Thanks for the tip. We have sent some PM's but also with no response. Maybe they are all busy this week. I will PM everyone again though just to make sure they are getting them


----------



## hockeydad (Feb 27, 2007)

Snakeyes said:


> A herf of 2 is way better than a herf of 1 :tu


As I told RHnewfie last weekend. A cigar with another is much better than by yourself.


----------



## audio1der (Mar 8, 2006)

Sorry for the late reply.
I occasionally have to work to support my habit :tg

I would love to make it; just have to check with the boss.
If it's not too many it will get boss's approval more easily.
I'll try to post this weekend- if not, Monday am.


----------



## Headcrash (Sep 7, 2006)

audio1der said:


> Sorry for the late reply.
> I occasionally have to work to support my habit :tg
> 
> I would love to make it; just have to check with the boss.
> ...


What is this work thing you speak of?!? :r I "worked" from home again today :r

Just let us know what is going on and we will figure it out.

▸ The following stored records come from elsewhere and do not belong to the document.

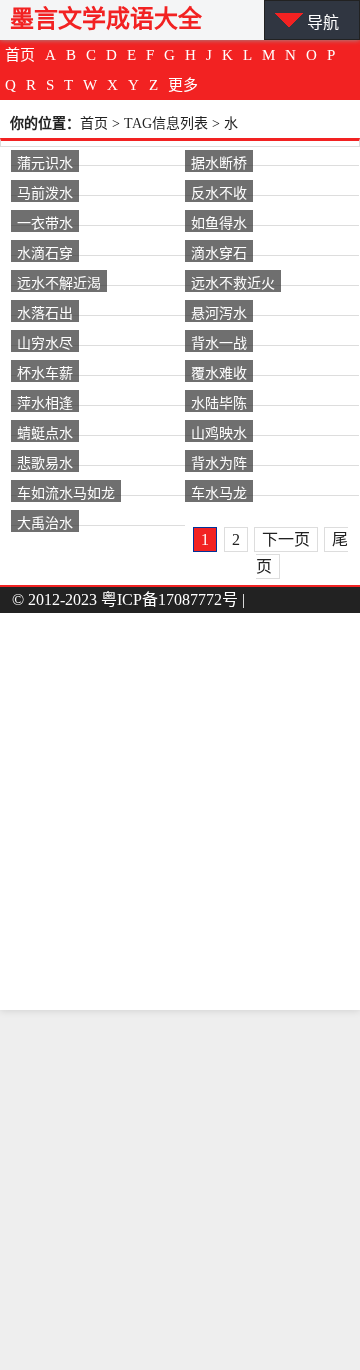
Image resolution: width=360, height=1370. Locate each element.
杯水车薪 (45, 372)
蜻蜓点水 (45, 432)
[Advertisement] (180, 1190)
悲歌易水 (45, 462)
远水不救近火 (233, 282)
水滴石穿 (45, 252)
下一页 (286, 539)
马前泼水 (45, 192)
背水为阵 (219, 462)
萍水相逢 (45, 402)
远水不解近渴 (59, 282)
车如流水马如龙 (66, 492)
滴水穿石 (219, 252)
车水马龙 (219, 492)
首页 (20, 55)
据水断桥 (219, 162)
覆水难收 (219, 372)
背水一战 (219, 342)
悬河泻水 (219, 312)
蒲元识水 (45, 162)
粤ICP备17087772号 (169, 599)
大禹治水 (45, 522)
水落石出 (45, 312)
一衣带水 (45, 222)
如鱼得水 (219, 222)
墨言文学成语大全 (106, 18)
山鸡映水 (219, 432)
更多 (183, 85)
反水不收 (219, 192)
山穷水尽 (45, 342)
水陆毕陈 (219, 402)
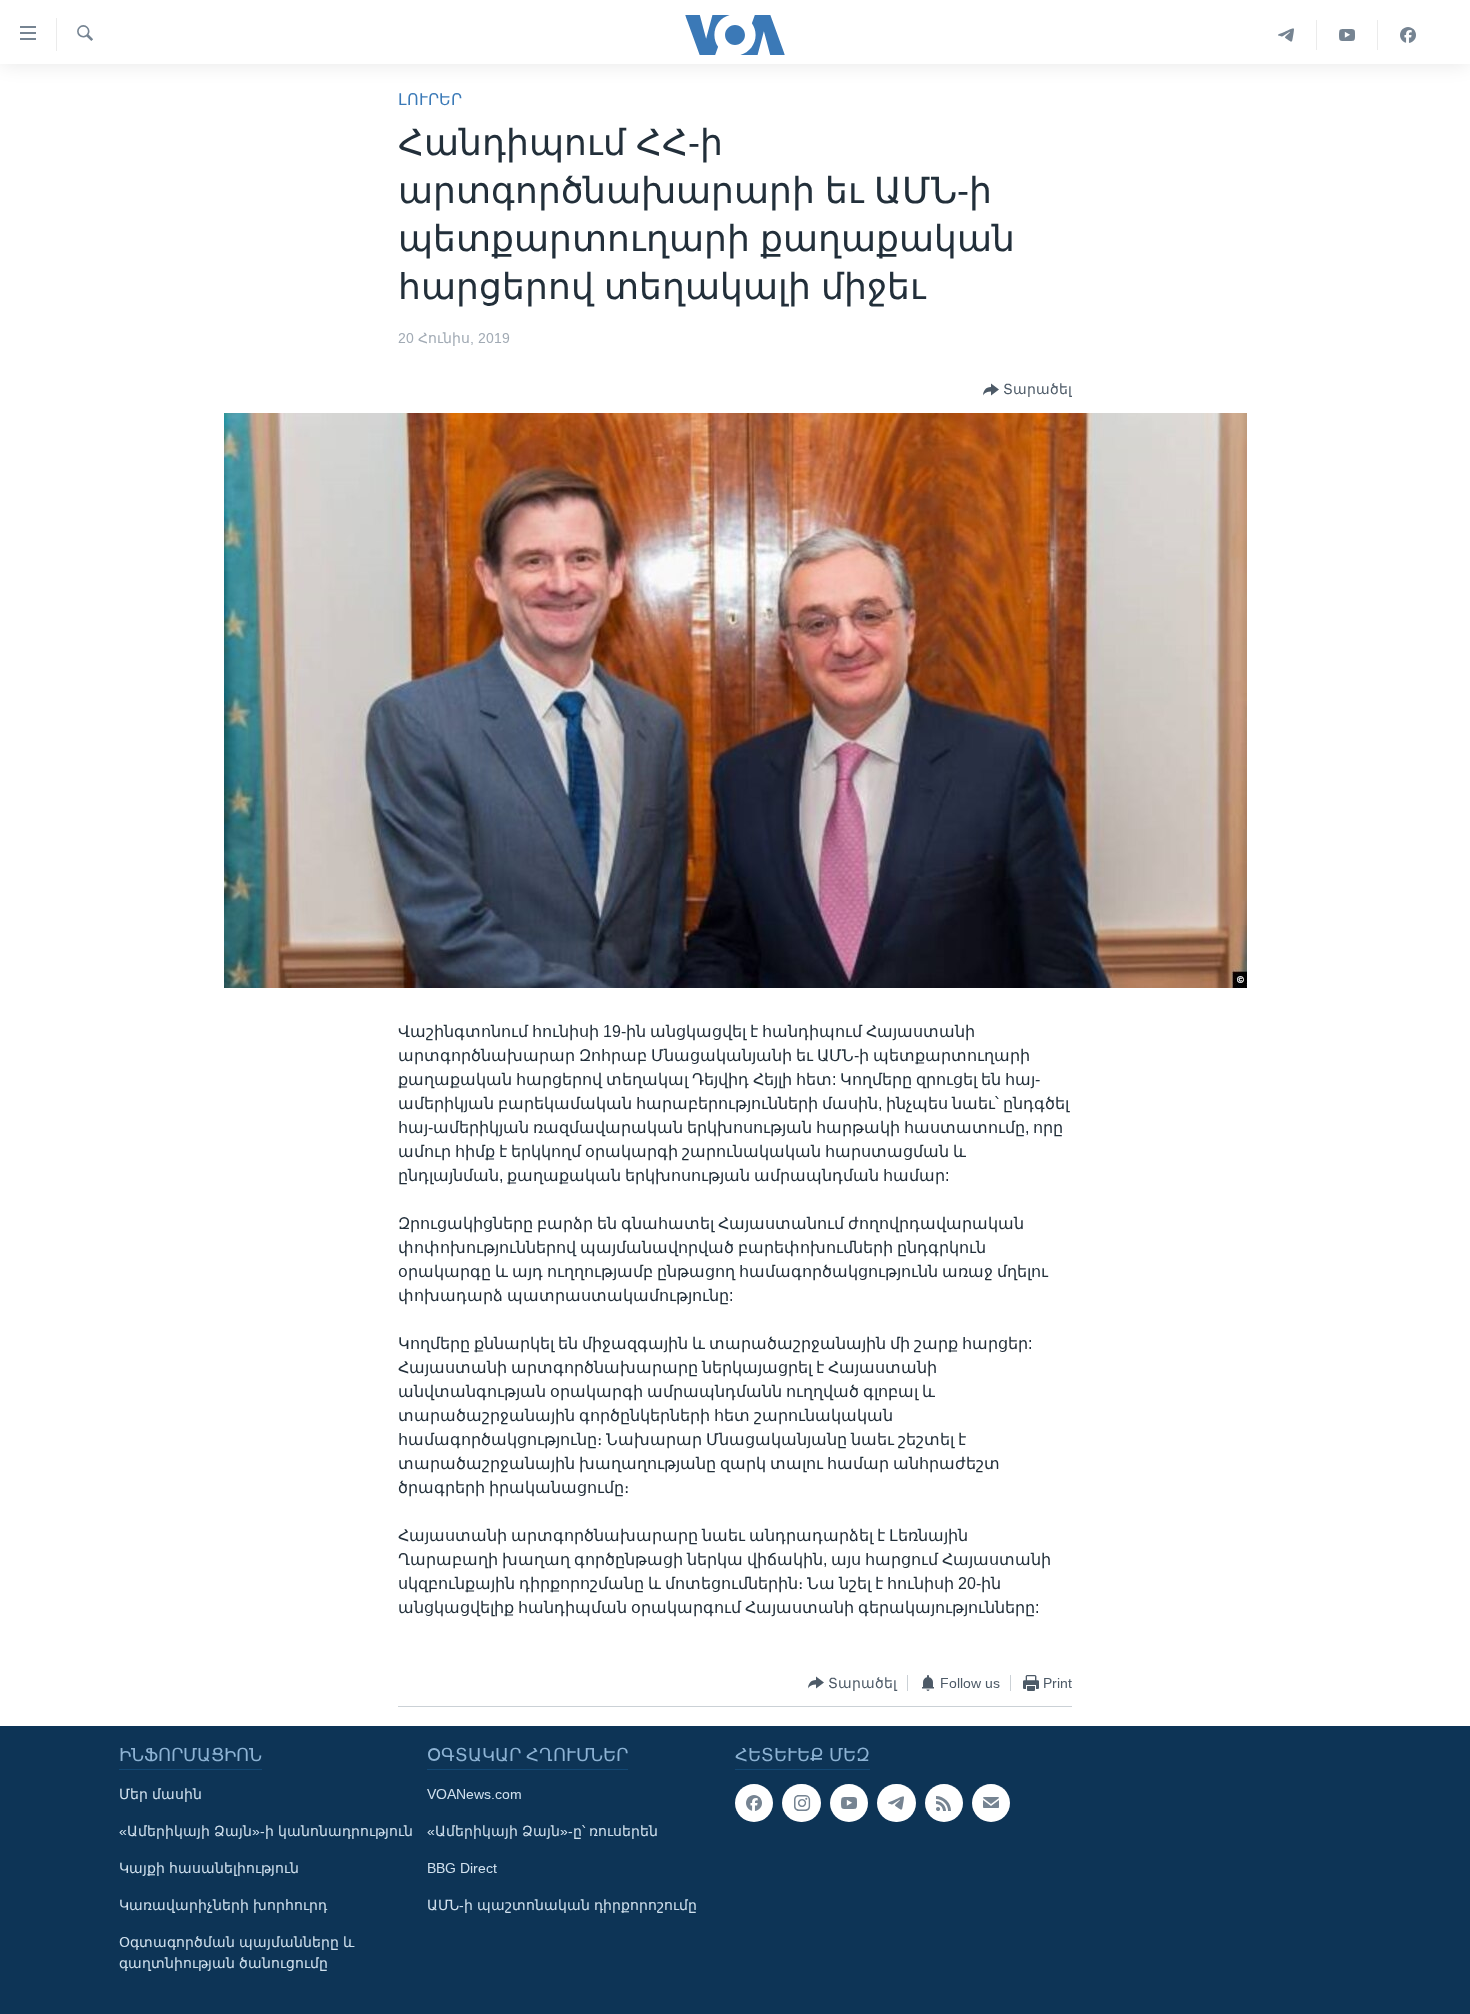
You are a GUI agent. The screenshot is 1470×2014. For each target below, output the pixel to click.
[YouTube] (1347, 35)
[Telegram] (1286, 35)
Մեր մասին (160, 1794)
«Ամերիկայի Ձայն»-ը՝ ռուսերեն (542, 1831)
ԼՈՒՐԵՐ (430, 99)
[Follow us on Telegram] (896, 1803)
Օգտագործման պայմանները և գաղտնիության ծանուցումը (236, 1952)
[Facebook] (1408, 35)
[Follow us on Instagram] (801, 1803)
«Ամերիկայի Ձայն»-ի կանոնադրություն (266, 1831)
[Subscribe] (991, 1803)
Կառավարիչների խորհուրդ (223, 1905)
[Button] (1027, 390)
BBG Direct (462, 1868)
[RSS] (944, 1803)
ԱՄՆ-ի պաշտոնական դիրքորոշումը (562, 1905)
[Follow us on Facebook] (754, 1803)
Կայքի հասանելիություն (209, 1868)
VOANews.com (474, 1794)
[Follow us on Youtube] (849, 1803)
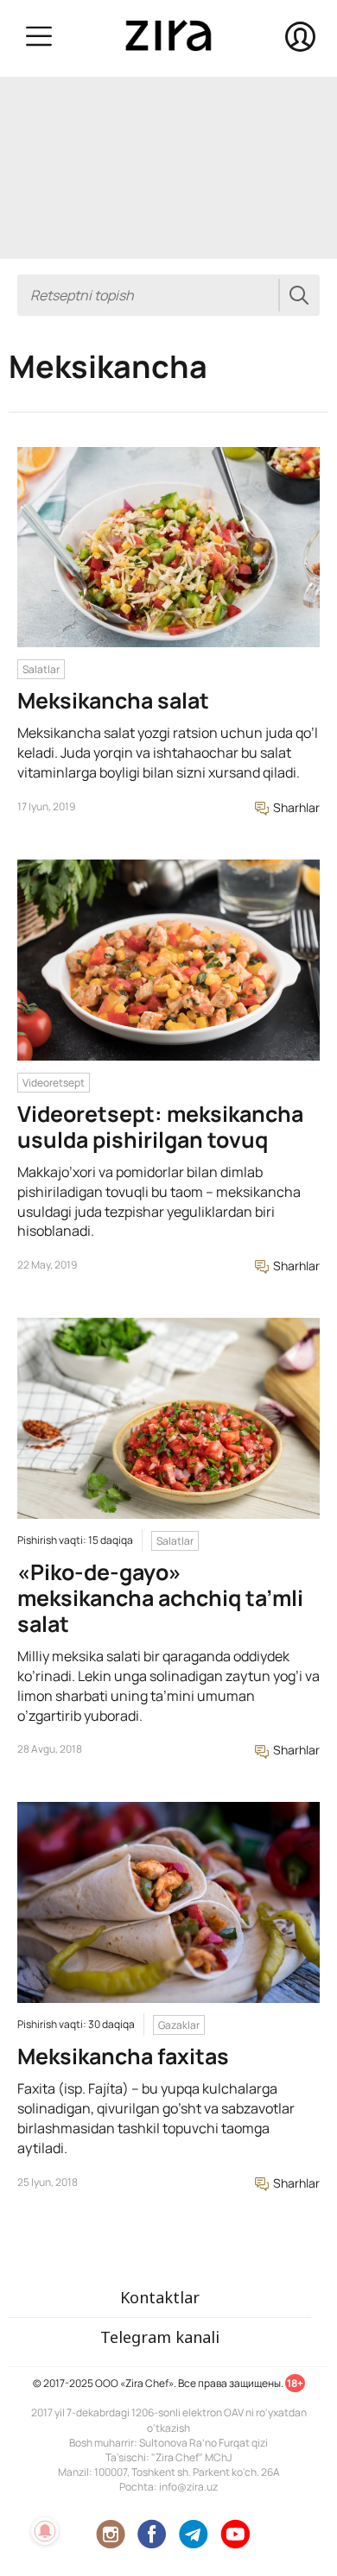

Now lets see is we can get hold of the rest of the Calgarians!


----------



## audio1der (Mar 8, 2006)

Well, I'm in for the herf but the boss would rather not stink up the garage (as the weather looks iffy).
LMK if I can do anything.


----------



## Headcrash (Sep 7, 2006)

Ok well we can still do this at my house if everyone is ok with that?!

I don't have a garage though so if the weather sucks then we will have to head to a local pub that still allows smoking.

And as I mentioned before not to be a party pooper but can't be too loud too late as I have pissy neighbors when it comes to that kinda stuff. As long as we keep it cool though we should be good to go!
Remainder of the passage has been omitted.